Pencabutan Izin Usaha dan Tanggung Jawab Hukum Korporasi salah satu tuntutan utama warga adalah pencabutan izin usaha PT PML. Ini mengarah pada dua permasalahan hukum utama: pencabutan izin usaha dan tanggung jawab korporasi atas kerusakan lingkungan. Berdasarkan Undang-Undang No. 32 Tahun 2009 tentang Perlindungan dan Pengelolaan Lingkungan Hidup, setiap perusahaan yang merusak lingkungan dapat dikenakan sanksi administratif, yang bisa mencakup pencabutan izin usaha. Selain itu, Peraturan Pemerintah No. 27 Tahun 2012 tentang Izin Lingkungan juga mengatur bahwa perusahaan yang tidak memenuhi kewajiban lingkungan bisa menghadapi pembekuan atau pencabutan izin. Oleh karena itu, jika PT PML terbukti merusak lingkungan atau terlibat dalam praktik yang merugikan masyarakat, pihak berwenang wajib memproses hal ini secara tegas.
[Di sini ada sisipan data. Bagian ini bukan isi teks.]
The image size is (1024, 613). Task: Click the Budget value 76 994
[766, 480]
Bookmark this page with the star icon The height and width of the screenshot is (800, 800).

Transparansi dan Proses Hukum yang adil tuntutan masyarakat untuk proses hukum yang tegas dan transparan mencakup dugaan praktik suap dalam pengelolaan hutan register.
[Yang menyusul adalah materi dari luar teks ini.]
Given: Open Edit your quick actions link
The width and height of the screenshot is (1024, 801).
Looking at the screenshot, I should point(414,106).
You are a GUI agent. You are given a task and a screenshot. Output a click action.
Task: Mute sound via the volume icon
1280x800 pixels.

Jika terbukti ada keterlibatan dalam praktik korupsi, baik dalam bentuk suap atau pengalihan izin secara ilegal, ini akan menjadi pelanggaran serius. Berdasarkan Undang-Undang No. 31 Tahun 1999 tentang Pemberantasan Tindak Pidana Korupsi, setiap bentuk suap dalam proses pengelolaan sumber daya alam dapat dikenakan sanksi pidana. Korporasi, sebagai entitas hukum, juga bisa dikenai sanksi pidana melalui Undang-Undang No. 40 Tahun 2007 tentang Perseroan Terbatas.

Hak Masyarakat Lokal dalam Pengelolaan Hutan

Tuntutan untuk mengalihfungsikan hutan produksi dan melibatkan masyarakat dalam pengelolaan hutan harus dilihat dalam konteks Undang-Undang No. 41 Tahun 1999 tentang Kehutanan dan Peraturan Pemerintah No. 6 Tahun 2007 tentang Tata Hutan dan Penyusunan Rencana Pengelolaan Hutan. Menurut hukum kehutanan Indonesia, masyarakat memiliki hak untuk terlibat dalam pengelolaan kawasan hutan, terutama jika tujuan tersebut mengarah pada pelestarian alam dan pemberdayaan ekonomi lokal. Namun, untuk mengimplementasikan hal ini, pemerintah daerah perlu memastikan bahwa hak-hak masyarakat diakui dalam kebijakan pengelolaan hutan yang ada.

Keberlanjutan dan Perlindungan Lingkungan
Dalam konteks keberlanjutan lingkungan, segala bentuk perusakan hutan atau pengelolaan sumber daya alam yang tidak memperhatikan prinsip-prinsip konservasi bisa dianggap sebagai pelanggaran terhadap Undang-Undang No. 32 Tahun 2009 tentang perlindungan dan pengelolaan lingkungan hidup. Pihak PT PML wajib mematuhi peraturan yang ada, termasuk melakukan Analisis Mengenai Dampak Lingkungan (AMDAL) yang komprehensif dan memastikan bahwa operasional perusahaan tidak merusak ekosistem secara permanen. Jika terbukti bahwa PT PML tidak memenuhi standar lingkungan yang berlaku, mereka dapat dikenakan sanksi berat.

Kesimpulan: Aksi Warga sebagai Benteng Lingkungan

Aksi yang dilakukan oleh warga ini tidak hanya sekadar unjuk rasa, tetapi juga sebuah seruan yang kuat untuk keadilan sosial dan lingkungan. Jika pemerintah dan perusahaan tidak segera merespon tuntutan ini, maka dampak jangka panjang terhadap lingkungan dan kehidupan sosial-ekonomi masyarakat bisa semakin merugikan. Inilah saatnya untuk berpihak pada keberlanjutan dan hak-hak rakyat, bukan pada korporasi yang mengabaikan prinsip keadilan.